For ileal CD, the performance ranking was as follows: The pathomics + clinical model (model 5) marginally outperformed the pathomics-only model (model 3), model 3 outperformed the combined model (model 7), model 7 slightly outperformed the radiomics-only model (model 1), model 1 outperformed the radiomics + clinical model (model 4), and model 4 outperformed the clinical-only model (model 2).
For ileocolonic CD, the combined model (model G) outperformed the pathomics-only model (model C), model C outperformed the radiomics-only model (model A), model A marginally outperformed the pathomics + clinical model (model E), model E outperformed the radiomics + clinical model (model D), and model D outperformed the clinical-only model (model B). Overall, these findings indicate that integrated radiomics-pathomics models provide effective and reliable prediction of MH in CD.
This study identified baseline Alb as an independent clinical predictor of MH in ileal CD and FC in ileocolonic CD. Alb, synthesized in the liver, reflects both intestinal inflammatory burden and nutritional status and serves as a biomarker of CD severity[28,29]. FC a calcium/and zinc-binding protein released by neutrophils during intestinal inflammation provides a noninvasive measure of mucosal inflammation[30,31]. However, both biomarkers demonstrated limited predictive performance in the clinical models (Alb: AUC = 0.669; FC: AUC = 0.636), suggesting that reliance on a single marker for MH prediction may lead to misclassification due to limited specificity. In contrast, radiomics captures subtle pathophysiological changes by noninvasively extracting high-dimensional imaging features, enabling more robust prediction.

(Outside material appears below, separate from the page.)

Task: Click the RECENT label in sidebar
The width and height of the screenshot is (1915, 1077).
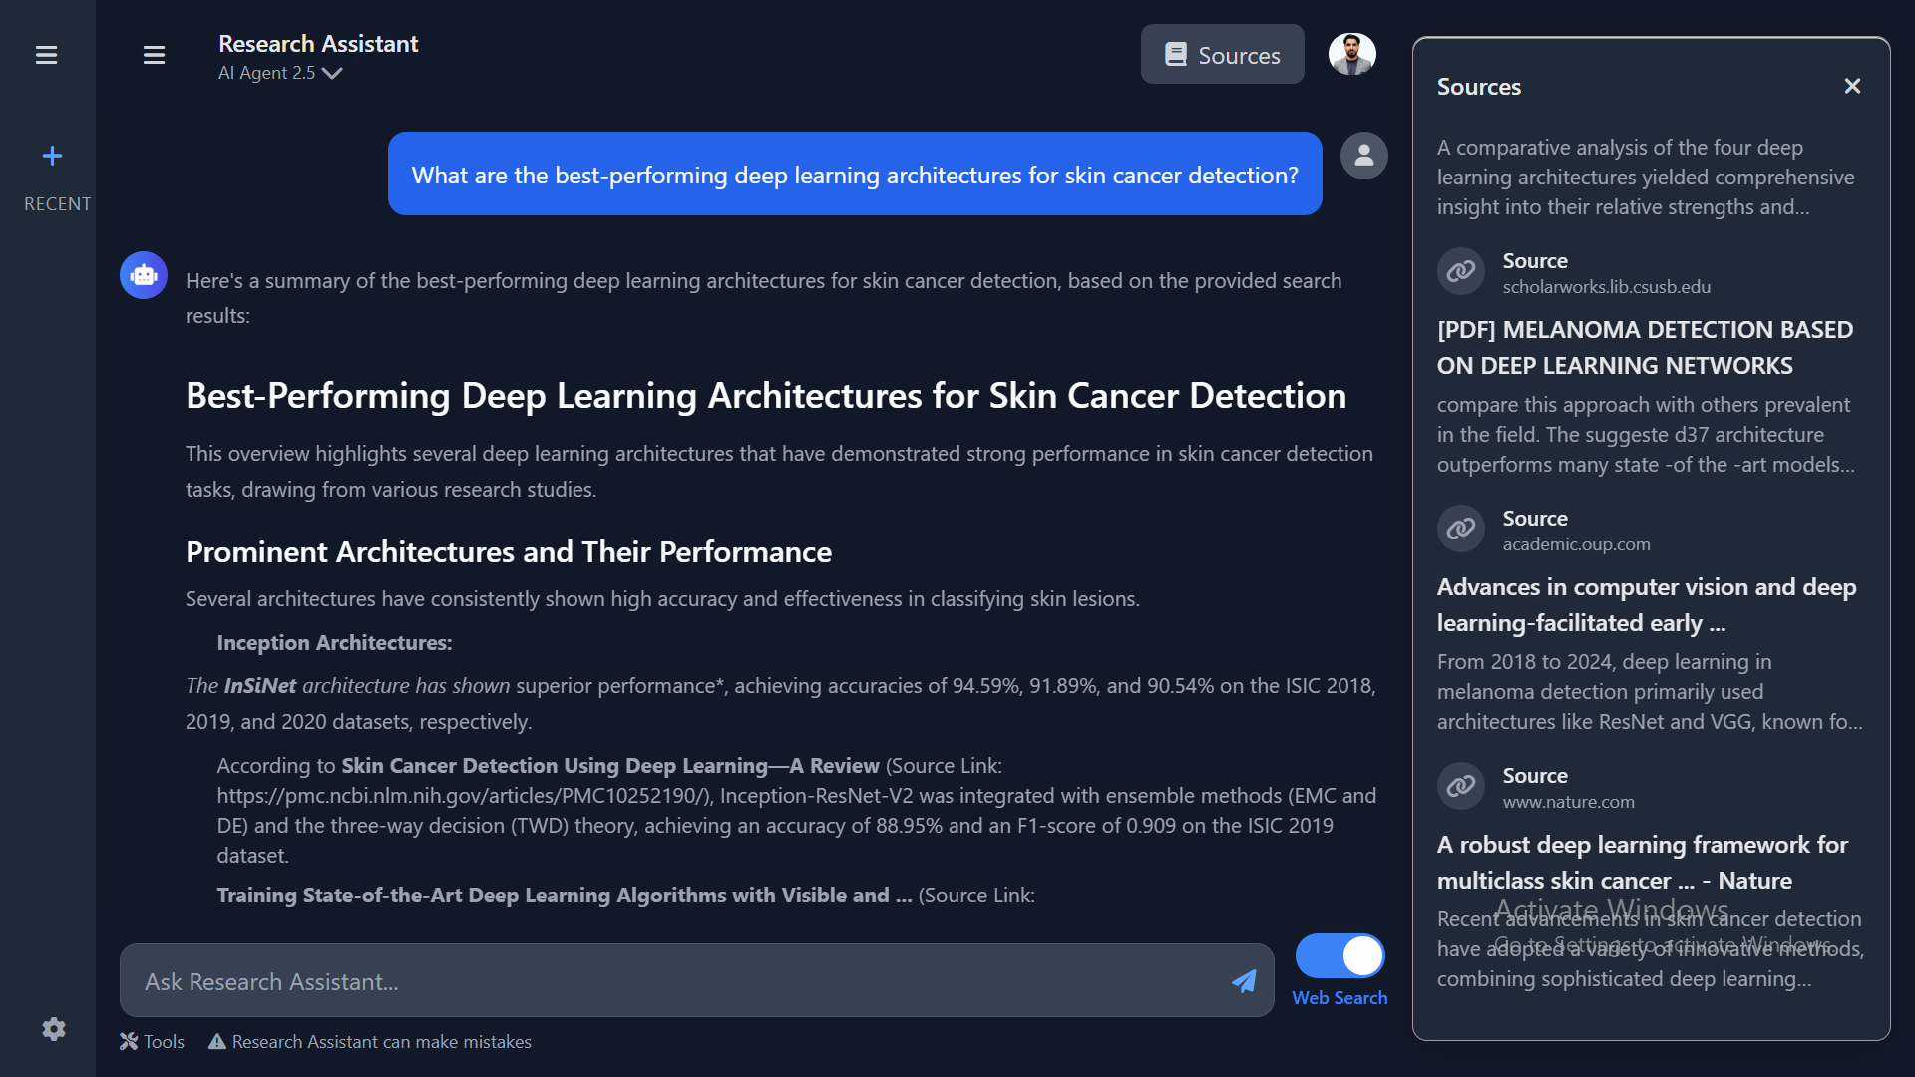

Radiomics represents a promising advance in CD research and has demonstrated clinical utility in recent years. Chen et al[32] developed a CTE-based radiomics model to predict IFX loss-of-response in 186 biologic-naive patients, with strong performance (AUC = 0.880). Similarly, a study of 106 treatment-naive patients established a CTE-derived nomogram that combined radiomic and clinical features to predict MH (AUC = 0.877)[16]. Building on this work, we developed radiomics models to predict MH by selecting representative ileal and ileocolonic segments on CTE. Our models achieved AUCs of 0.799 (ileal) and 0.827 (ileocolonic).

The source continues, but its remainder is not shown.